Source link: https://doi.org/10.1128/jvi.02680-07
"ABSTRACT" is a blocker on "ABSTRACT" due to its vital role in the viral life cycle, the 3C-like proteinase of severe acute respiratory syndrome-associated coronavirus in the 3C-like proteinase is one of the most promising anti-SARS-CoV drugs. Surface plasmon resonance techniques demonstrated binding of both cinanserin and its hydrochloride to bacterially expressed 3CL pro of SARS-CoV and the related human coronavirus 229E. In tissue culture assays, namely, a replicon system based on HCoV-229E and quantitative test assays with infectious SARS-CoV and HCoV-229E were both tested, and experimental test assays with infectious SARS-CoV and HCoV-229E were further investigated. All assays revealed a significant inhibition of coronavirus replication at non-toxic drug levels. With IC 50 values ranging from 19 to 34 bcM, the number of virus RNA and infectious particles was reduced by up to four log units.
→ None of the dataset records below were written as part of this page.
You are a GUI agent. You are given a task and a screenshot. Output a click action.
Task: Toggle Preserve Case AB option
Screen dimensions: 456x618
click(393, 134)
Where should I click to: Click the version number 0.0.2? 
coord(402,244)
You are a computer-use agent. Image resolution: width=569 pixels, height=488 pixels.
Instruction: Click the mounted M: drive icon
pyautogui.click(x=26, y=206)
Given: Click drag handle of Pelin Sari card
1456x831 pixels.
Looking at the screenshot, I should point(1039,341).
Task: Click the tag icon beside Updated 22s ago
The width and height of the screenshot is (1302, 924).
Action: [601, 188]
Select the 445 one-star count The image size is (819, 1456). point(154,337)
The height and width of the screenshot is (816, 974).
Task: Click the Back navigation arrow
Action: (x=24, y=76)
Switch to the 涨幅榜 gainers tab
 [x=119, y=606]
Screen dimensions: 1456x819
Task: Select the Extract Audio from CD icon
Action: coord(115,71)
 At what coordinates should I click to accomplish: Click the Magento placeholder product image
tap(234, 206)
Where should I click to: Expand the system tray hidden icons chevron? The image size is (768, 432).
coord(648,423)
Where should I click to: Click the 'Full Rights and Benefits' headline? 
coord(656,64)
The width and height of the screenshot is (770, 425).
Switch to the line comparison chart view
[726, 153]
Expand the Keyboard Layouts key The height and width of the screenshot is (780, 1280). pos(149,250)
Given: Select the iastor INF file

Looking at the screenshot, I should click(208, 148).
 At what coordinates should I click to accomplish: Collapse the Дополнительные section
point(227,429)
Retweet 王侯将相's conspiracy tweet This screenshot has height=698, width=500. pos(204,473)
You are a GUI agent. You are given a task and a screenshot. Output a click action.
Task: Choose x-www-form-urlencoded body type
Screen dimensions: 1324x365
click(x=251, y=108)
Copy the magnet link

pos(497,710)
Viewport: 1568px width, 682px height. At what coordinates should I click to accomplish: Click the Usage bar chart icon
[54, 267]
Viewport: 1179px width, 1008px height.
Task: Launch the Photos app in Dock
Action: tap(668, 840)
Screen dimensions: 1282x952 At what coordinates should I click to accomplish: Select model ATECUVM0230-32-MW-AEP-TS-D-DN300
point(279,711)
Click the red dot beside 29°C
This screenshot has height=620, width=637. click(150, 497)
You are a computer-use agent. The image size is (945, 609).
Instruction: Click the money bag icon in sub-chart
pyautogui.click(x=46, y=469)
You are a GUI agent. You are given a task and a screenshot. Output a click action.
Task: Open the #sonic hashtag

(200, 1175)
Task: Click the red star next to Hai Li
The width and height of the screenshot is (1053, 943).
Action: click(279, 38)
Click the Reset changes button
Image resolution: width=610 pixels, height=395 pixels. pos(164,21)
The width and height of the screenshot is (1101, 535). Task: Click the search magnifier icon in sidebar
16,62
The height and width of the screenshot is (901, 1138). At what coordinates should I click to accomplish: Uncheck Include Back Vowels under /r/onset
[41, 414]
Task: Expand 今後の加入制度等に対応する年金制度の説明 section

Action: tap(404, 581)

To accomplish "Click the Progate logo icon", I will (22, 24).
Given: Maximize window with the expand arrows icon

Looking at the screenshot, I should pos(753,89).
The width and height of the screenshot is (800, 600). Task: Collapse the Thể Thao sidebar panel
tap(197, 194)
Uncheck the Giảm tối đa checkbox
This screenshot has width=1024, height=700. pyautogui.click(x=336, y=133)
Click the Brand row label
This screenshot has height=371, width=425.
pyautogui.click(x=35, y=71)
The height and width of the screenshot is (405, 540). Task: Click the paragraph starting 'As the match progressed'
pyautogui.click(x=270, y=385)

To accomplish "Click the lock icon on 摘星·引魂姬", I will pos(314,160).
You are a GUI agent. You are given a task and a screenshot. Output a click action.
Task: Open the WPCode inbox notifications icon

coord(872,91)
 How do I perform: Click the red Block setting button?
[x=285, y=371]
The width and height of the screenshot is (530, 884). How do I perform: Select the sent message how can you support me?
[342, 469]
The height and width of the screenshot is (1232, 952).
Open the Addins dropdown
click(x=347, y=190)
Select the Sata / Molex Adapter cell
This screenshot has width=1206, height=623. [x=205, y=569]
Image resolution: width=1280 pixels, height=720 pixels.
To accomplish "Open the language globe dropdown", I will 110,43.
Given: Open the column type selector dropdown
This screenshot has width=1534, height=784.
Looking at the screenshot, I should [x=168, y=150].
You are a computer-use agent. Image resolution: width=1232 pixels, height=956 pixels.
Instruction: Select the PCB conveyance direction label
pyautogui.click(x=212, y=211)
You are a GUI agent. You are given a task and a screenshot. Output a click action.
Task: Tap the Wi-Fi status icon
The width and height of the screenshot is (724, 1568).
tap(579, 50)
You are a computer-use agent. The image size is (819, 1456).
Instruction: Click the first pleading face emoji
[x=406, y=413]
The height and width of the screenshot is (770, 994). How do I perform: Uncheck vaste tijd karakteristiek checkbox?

Source link: https://doi.org/10.1128/jvi.79.11.7095-7103.2005
"ABSTRACT" explains "AbSTRACT="British coronavirus is the etiological agent of severe acute respiratory disease. Since SCoV, the main protease of drug therapy, has also been described as 3C-like protease, is a popular drug target for drug therapy, we have developed a safe, simple, and rapid genetic screen assay to track the SCoV 3C-like protease's activity. P1/P2 - A specific target for the SCoV 3C-like protease, P1/P2 repressor was introduced into the lambda phage cI repressor. The SCoV P1/P2 repressor's specificity was determined by coexpression of this repressor with a chemically synthesized SCoV 3C-like protease gene construct. The cI is encoded by two plasmids in Escherichia coli cells encoding the cI. Lambda phage cells that did not have the SCoV 3C-like protease were reproduced up to 2,000 fold more efficiently than cells that did not contain the SCoV 3C-like protease, according to the u03b2-galactosidase-SCoV 3C-like protease.